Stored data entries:

=====

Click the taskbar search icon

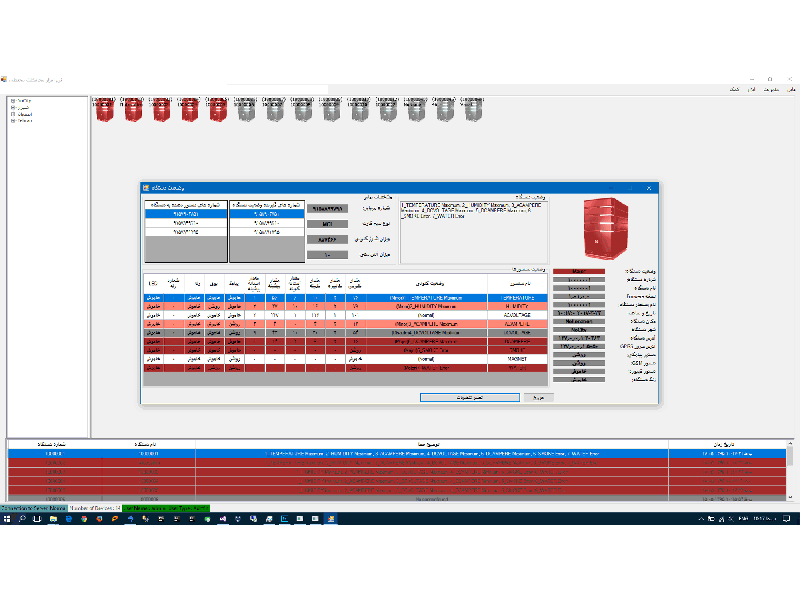[22, 519]
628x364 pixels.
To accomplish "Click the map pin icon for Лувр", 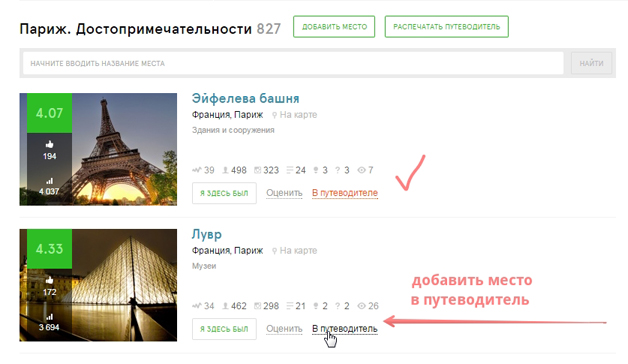I will pos(274,251).
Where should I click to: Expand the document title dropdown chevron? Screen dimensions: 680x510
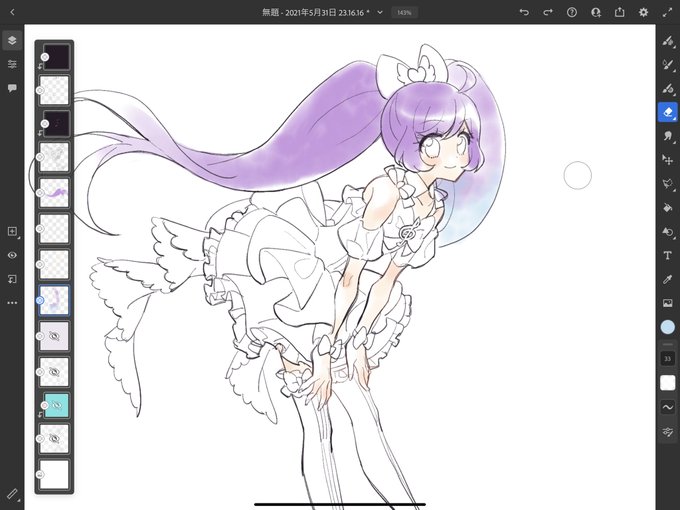click(x=380, y=12)
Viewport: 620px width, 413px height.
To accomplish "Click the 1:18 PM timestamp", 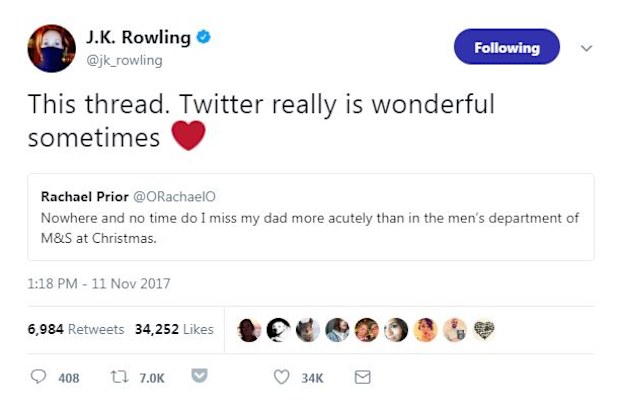I will coord(98,284).
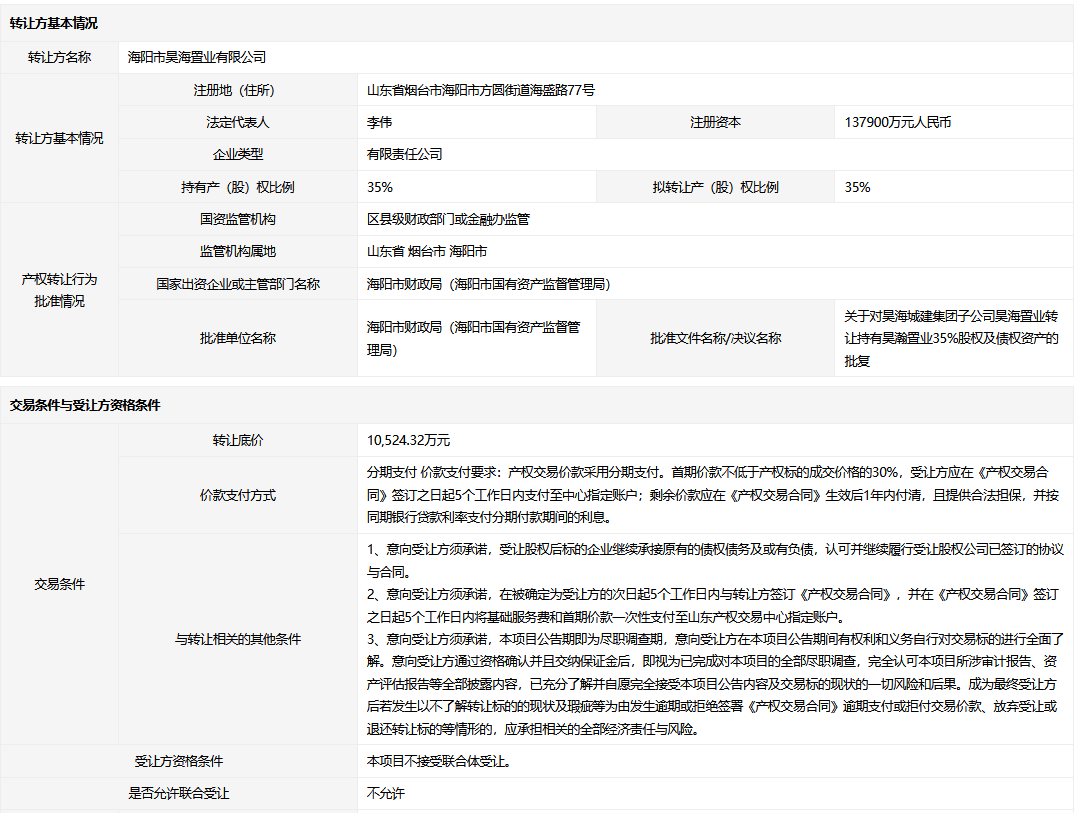The image size is (1076, 813).
Task: Click the 批准单位名称 label cell
Action: pyautogui.click(x=237, y=338)
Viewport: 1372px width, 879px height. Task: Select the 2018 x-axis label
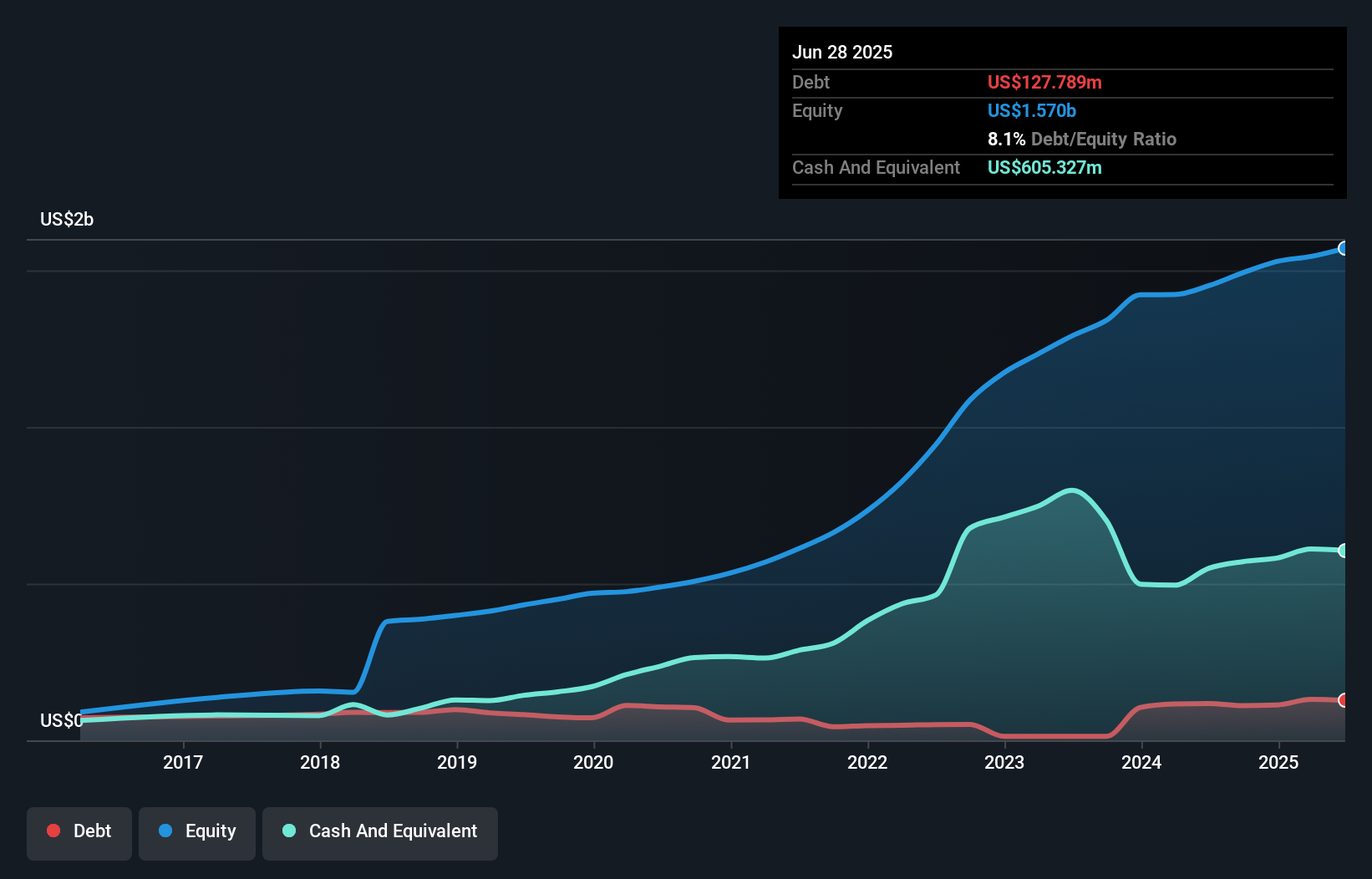point(320,762)
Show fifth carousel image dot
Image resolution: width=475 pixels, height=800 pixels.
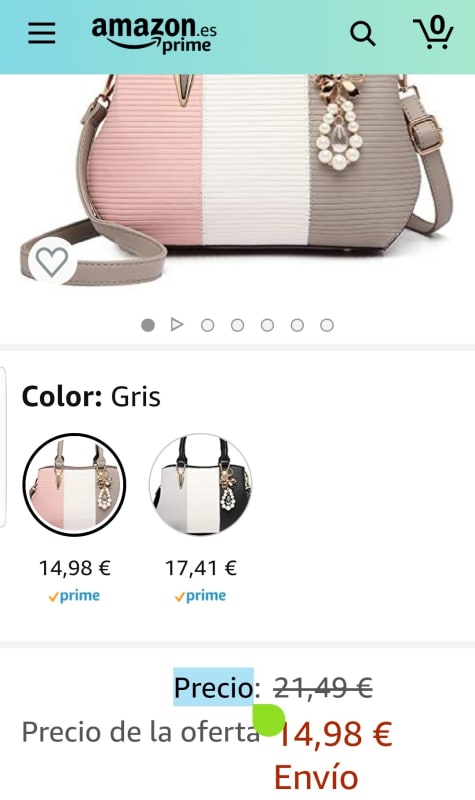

=====

Only the lines from the one containing "Show fifth carousel image dot" through the last line of the entries, both included, should be repeated exactly, and the pictures should be left out.

Show fifth carousel image dot
Image resolution: width=475 pixels, height=800 pixels.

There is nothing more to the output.